Penn was an “amazing situation” for Roberts, but he had to leave. Ivy League rules stipulate graduate students can’t play sports, so if he wanted to continue his basketball career, it had to be somewhere else. And there was only one place, he felt, he would be truly excited to call his new home.

“Entering, I kind of knew where I wanted to go, and that was Notre Dame,” Roberts said. “That was my first call, too. So I was just like, ‘Holy cow, this is perfect, man.’ If I had to leave, it’d be for Notre Dame.”

It was apparent early on in the process that Shrewsberry was very interested this time around. When that became clear, Roberts knew where he was going.

“I’m proud to call Penn home,” Roberts said. “We really turned this place around, and I’m proud to be an alum from here. And now I’m proud to go to my dream school right here.”

How Roberts can help turn Notre Dame around

Roberts’ biggest basketball influence was the 2014-15 Notre Dame men’s basketball team.

He lived in Memphis at the time, though his family would later move much closer to South Bend in Arlington Heights, Ill. Most kids that year looked up to the Kentucky team that season, led by eventual lottery picks Karl-Anthony Towns, Devin Booker and Willie Cauley-Stein. Roberts looked up to Pat Connaughton, Bonzie Colson, Zach Auguste and Matt Farrell, who (among others) helped lead the Irish to back-to-back Elite Eights.

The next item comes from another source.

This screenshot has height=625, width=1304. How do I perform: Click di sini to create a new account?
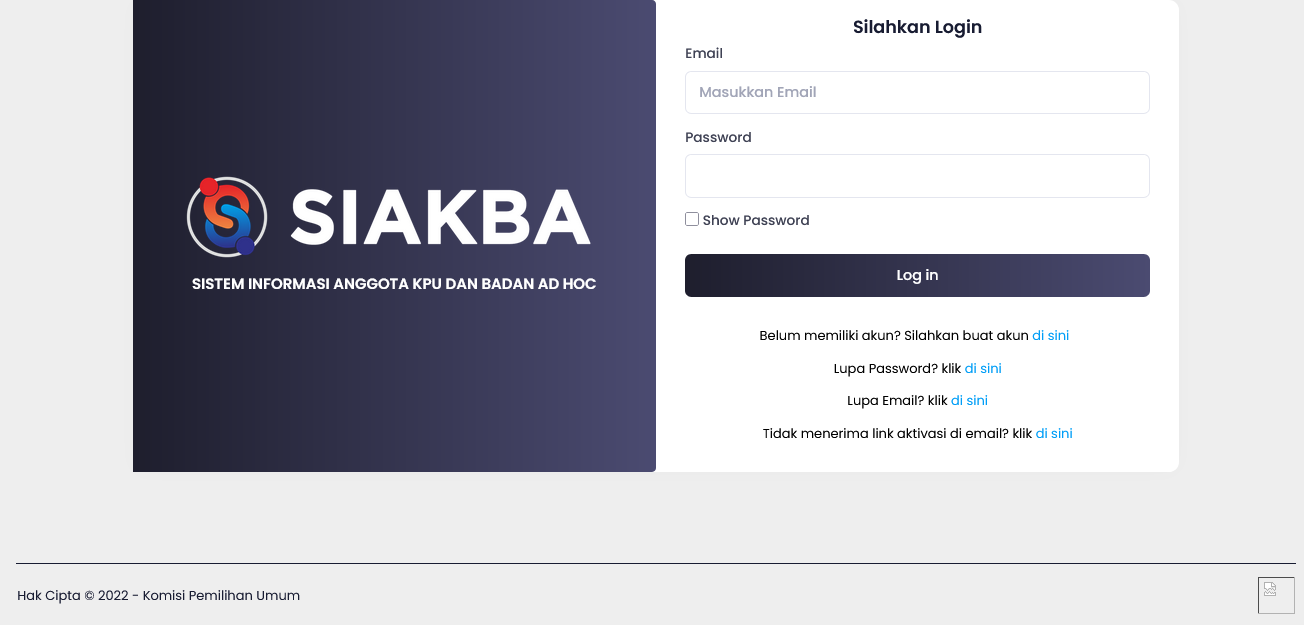click(1050, 335)
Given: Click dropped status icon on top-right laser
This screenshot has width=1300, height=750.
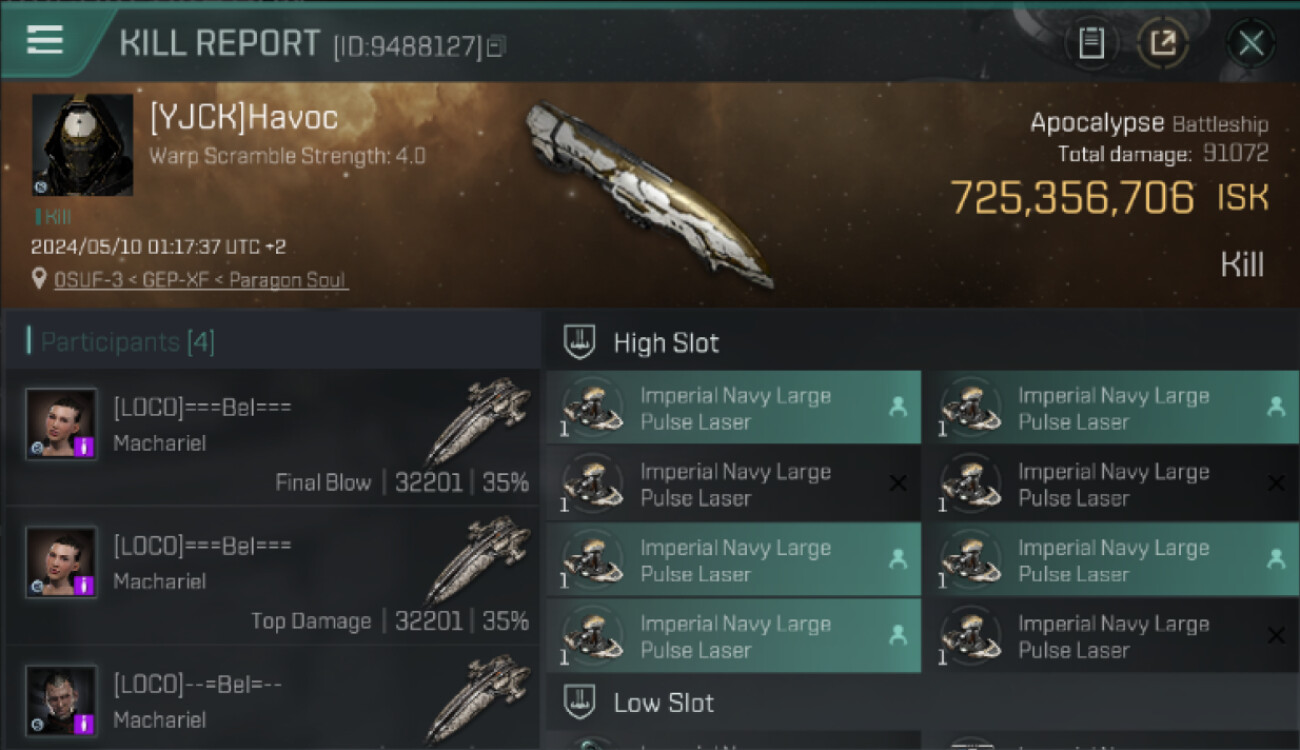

“That team was so good,” Roberts said. “Coach [Mike] Bray‘s teams, I definitely looked up to. I remember being on the circuit, and unfortunately, Notre Dame wasn’t looking at me. But when Coach Brey would be at our games, I was like, ‘This is so cool.'”

Those teams didn’t have the NBA talent of the Kentuckys of the world, although Connaughton is an NBA champion and played in 42 games this season for the Charlotte Hornets. But they did play with a chip on their shoulder. That’s the kind of player Roberts became, particularly after being overlooked out of high school and dealing with significant adversity in his college career.

“Calm seas never made a skilled sailor,” Roberts said. “I think it’s just kind of molded me into who I am. These different opportunities I’ve had, the countless no’s that I’ve gotten, have made me work 1,000 times harder. … I’ve had zero handouts and had to go get it all on my own. That’s what makes all this sweet. I’ve had to scratch and claw.”

It’s what this Notre Dame team will have to do, with a remade roster after Markus Burton, Cole Certa and Jalen Haralson left the building. Roberts will be tasked with replacing much of their offensive output, as a three-level scorer who shoots 40.1% from three-point range and gets to the free-throw line at an extremely high rate.

More than anything, the Irish must take a lesson from the teams Roberts grew up on and punch above their weight.

A Notre Dame fan through and through, Roberts said he watched every game he could last season. He’s well aware the program has fallen on tough times. But when he visited Notre Dame and met the players who returned — Brady Koehler, Logan Imes, Braeden Shrewsberry and Tommy Ahneman — he saw a group that was willing to do that.

“You gotta have guys that worry about the right things and care about us,” Roberts said. “It’s all about us. Meeting the guys reassured me of that. The guys that stayed wanna stay.

“That’s no hate to the guys that left; that’s kind of the nature of it now. But [the ones who stayed] care about the school, care about Notre Dame and it’s special.”